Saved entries
■ ■ ■ ■ ■ ■ ■
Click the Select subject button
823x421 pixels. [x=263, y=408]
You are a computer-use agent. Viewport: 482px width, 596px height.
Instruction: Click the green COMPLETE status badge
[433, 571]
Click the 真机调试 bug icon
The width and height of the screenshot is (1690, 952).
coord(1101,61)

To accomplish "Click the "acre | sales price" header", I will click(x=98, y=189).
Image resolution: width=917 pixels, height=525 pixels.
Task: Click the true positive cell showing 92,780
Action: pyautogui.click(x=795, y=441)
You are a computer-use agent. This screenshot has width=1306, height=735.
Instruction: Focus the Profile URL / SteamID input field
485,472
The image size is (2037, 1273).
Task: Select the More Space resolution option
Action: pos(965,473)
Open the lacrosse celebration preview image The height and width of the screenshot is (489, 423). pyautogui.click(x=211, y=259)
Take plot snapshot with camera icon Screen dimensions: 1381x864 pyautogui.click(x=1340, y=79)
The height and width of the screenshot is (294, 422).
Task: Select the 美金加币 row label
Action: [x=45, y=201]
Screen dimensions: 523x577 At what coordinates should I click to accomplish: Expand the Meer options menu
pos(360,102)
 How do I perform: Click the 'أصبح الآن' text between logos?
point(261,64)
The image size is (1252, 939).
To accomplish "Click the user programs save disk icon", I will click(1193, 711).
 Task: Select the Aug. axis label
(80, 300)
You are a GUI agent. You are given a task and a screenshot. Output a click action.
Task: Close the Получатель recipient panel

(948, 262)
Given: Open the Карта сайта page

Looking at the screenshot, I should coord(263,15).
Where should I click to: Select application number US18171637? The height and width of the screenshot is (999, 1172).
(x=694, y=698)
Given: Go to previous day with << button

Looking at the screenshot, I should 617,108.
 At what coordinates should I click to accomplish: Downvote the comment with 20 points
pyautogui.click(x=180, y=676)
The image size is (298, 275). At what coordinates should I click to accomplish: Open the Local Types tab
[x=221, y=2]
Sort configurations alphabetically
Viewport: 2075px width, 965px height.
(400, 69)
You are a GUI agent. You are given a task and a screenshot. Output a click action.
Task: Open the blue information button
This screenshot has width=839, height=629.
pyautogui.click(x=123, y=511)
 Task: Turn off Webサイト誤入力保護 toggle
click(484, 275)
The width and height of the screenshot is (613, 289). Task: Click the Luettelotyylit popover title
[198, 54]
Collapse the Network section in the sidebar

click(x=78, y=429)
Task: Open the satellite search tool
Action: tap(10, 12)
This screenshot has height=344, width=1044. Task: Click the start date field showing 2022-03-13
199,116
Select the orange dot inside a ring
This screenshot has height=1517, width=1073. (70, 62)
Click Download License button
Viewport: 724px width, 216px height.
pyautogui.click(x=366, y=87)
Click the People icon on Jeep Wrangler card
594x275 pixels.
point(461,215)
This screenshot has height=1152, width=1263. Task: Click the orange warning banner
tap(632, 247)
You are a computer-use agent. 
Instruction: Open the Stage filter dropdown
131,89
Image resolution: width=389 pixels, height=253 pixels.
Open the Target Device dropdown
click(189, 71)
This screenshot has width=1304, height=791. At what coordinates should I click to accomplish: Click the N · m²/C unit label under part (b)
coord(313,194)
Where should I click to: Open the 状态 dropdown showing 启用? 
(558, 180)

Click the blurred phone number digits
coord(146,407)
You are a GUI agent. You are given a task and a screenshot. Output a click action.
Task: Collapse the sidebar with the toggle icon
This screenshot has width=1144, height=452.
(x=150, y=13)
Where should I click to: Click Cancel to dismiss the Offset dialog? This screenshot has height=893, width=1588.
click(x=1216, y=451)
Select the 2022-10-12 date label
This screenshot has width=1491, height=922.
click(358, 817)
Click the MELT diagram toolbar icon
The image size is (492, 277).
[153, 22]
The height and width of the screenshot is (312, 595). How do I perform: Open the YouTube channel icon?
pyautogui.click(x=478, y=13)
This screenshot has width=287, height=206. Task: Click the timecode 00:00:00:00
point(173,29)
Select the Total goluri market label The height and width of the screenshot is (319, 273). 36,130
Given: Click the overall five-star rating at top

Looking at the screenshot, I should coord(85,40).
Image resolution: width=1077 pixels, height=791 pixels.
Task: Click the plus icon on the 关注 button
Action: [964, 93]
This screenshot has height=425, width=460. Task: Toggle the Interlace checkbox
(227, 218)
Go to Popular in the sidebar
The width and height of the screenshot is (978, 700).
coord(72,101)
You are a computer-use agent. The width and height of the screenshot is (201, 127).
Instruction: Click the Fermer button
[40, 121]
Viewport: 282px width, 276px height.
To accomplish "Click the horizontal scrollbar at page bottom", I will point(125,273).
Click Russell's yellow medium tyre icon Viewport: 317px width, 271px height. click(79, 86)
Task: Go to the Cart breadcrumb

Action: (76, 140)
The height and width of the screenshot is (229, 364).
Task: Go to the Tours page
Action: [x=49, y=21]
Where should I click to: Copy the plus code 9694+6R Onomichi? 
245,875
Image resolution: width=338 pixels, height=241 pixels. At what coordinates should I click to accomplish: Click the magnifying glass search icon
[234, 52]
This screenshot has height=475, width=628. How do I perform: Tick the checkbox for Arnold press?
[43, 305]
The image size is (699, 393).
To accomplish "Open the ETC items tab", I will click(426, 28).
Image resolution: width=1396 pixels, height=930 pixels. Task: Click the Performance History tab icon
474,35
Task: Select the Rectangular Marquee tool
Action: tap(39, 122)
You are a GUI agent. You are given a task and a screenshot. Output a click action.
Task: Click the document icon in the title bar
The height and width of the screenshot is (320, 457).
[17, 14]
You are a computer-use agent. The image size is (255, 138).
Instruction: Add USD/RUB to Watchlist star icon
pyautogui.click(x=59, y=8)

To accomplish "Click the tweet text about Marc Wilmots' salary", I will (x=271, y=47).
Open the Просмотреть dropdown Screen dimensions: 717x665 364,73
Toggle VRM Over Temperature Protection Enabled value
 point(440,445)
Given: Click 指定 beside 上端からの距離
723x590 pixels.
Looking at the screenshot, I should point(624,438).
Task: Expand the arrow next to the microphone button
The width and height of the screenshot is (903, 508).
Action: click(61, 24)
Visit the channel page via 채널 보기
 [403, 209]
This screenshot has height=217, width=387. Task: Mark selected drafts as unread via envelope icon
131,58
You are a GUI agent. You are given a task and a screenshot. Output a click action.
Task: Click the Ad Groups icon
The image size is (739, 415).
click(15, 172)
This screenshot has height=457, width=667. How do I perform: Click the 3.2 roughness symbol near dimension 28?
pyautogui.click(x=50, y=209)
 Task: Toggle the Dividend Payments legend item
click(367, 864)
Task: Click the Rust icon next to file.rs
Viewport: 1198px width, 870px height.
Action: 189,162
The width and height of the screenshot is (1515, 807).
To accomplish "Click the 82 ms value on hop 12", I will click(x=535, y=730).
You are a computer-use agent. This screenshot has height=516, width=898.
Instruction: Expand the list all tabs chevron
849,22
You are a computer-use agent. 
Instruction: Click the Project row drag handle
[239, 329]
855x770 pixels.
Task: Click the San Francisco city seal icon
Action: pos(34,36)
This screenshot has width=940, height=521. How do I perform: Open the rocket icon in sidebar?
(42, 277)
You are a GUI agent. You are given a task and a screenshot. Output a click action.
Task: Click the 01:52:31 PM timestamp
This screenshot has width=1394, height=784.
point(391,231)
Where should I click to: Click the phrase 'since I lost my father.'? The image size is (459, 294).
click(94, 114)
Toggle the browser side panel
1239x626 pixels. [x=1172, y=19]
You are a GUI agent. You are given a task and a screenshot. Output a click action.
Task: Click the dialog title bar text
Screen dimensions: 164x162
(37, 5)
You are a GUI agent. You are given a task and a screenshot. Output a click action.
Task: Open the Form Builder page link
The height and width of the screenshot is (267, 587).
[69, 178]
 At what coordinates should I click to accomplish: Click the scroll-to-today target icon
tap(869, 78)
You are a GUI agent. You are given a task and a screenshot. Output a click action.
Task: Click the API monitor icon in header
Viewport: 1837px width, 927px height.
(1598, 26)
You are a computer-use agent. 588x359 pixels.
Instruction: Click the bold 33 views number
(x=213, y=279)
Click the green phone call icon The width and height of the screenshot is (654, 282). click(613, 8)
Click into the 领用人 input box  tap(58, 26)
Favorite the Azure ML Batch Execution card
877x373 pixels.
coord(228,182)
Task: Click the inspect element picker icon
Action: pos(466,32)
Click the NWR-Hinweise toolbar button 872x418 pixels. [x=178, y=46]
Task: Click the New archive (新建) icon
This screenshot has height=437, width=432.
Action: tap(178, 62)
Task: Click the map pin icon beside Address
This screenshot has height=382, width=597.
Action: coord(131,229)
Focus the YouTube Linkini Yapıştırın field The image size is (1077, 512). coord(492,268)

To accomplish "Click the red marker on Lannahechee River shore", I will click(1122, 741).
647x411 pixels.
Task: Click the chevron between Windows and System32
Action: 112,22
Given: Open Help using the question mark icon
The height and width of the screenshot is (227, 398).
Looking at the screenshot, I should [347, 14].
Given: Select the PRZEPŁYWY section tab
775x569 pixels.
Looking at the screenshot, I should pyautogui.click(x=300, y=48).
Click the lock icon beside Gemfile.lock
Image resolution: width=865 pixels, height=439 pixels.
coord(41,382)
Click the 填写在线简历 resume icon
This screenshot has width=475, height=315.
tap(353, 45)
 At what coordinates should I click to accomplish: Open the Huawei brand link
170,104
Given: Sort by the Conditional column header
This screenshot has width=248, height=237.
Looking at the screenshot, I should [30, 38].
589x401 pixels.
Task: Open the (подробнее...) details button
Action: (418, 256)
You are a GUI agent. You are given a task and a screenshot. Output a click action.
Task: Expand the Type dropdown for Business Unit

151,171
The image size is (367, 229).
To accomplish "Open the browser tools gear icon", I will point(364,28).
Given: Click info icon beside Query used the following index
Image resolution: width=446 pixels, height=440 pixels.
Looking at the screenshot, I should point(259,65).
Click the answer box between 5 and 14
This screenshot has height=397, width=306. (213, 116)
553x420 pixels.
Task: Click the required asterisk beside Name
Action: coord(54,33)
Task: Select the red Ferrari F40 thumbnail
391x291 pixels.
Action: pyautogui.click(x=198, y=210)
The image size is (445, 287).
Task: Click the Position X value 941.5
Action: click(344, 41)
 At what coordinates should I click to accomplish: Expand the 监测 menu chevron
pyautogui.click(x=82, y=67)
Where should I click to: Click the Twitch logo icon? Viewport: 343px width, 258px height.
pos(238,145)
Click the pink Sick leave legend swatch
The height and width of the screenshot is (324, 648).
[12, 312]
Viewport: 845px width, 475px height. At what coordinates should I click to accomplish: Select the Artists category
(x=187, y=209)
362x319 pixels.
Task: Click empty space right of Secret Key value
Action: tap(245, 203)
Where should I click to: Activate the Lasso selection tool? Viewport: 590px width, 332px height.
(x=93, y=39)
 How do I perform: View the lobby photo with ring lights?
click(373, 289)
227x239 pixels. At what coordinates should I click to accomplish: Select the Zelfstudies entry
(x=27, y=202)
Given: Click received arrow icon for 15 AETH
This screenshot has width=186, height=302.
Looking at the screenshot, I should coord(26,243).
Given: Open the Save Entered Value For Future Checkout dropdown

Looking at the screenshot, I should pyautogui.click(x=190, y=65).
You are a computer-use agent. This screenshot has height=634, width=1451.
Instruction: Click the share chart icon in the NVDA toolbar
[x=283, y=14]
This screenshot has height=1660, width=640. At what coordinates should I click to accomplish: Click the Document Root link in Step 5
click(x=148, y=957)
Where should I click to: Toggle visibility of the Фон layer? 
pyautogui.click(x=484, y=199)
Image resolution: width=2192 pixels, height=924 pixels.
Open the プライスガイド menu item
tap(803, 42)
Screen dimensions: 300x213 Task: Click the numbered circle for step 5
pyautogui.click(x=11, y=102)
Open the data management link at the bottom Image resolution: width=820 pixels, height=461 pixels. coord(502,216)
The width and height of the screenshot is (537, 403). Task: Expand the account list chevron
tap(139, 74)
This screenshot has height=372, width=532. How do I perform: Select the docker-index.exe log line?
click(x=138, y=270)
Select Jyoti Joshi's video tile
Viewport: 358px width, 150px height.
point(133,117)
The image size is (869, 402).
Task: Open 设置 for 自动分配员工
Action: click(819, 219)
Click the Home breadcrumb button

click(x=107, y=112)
■ ■ ■ ■ ■ ■ ■
▸ **Requirements**
Output everything from the line containing "The height and width of the screenshot is (312, 595)." down to the line containing "Select the Total" as a numbered list, with both of those lines included and blank lines omitted.

▸ **Exercise response**
1. The height and width of the screenshot is (312, 595). How do I perform: Open the YouTube channel icon?
2. pyautogui.click(x=478, y=13)
3. This screenshot has width=287, height=206. Task: Click the timecode 00:00:00:00
4. point(173,29)
5. Select the Total goluri market label The height and width of the screenshot is (319, 273). 36,130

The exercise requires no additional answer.